Wednesday, December 17, 2014

The Way You Wish it Wasn't



I’ve been hanging around for 86 years, and I’ve seen a lot of new inventions in those years.  I have been wondering which may have been the greatest invention of all time. I’m not sure, but I bet toilet paper caught on pretty quick. Who invented toilet paper? No, they didn’t teach that in school, they taught you who invented the cotton gin. Who cares who invented the cotton pickin cotton gin. I don’t think I’ve had any use for that piece of knowledge in my entire life. What a waste of my school time. Even if I were on Double Jeopardy, they wouldn’t ask that one. 

I don’t know when it was invented, but the bread toaster was a great one in our household. We never had toast. My mother would make a pan of biscuits from scratch each morning. Mixes were not in existence yet. She also had to build a fire in the stove to bake them in. The first toaster we had was not automatic. It had a panel on each side that you dropped down so you could flip the toast and burn/toast the other side. Someone had to man the toaster because you had to guess when it was done. I wonder how many slices of bread went up in smoke in those days. 
Speaking of bread, my mother always made our bread, and one day we bought a loaf of bread from the store. We were bowled over because the bread was already sliced. What will they think of next! We constantly hear the expression ‘the greatest thing since sliced bread’. I still think we should say ‘The greatest thing since toilet paper’.

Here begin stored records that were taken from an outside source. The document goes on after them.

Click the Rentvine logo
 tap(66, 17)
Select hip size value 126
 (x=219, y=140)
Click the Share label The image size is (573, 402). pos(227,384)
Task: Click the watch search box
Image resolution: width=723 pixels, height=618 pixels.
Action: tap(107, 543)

We even had electricity in our house. Many people didn’t have it yet in our area. We lived without it for a few years. It was like camping forever. Who wants to camp forever?

The day our new refrigerator was delivered was a day of celebration. People kept their food in ice boxes. People continued to call the refrigerator an ice box for years. I think some still do.

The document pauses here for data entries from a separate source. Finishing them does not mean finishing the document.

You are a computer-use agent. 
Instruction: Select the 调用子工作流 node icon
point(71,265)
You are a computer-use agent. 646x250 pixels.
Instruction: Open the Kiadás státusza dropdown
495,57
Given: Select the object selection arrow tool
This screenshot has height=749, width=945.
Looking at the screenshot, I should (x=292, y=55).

Our first washing machine had a gas motor. You pulled on a cord to start the motor. It was something else for us kids to fight over. It went like this. I get to pull the cord. It’s my time, you pulled it the last time. Did not. Did so. We didn’t have many toys in those days. On wash day everyone gathered around the washing machine, and watched the agitator go back and forth. As I recall, we had to bolt the washing machine to the floor because it danced all over the porch.


Those were the days I don’t want to relive.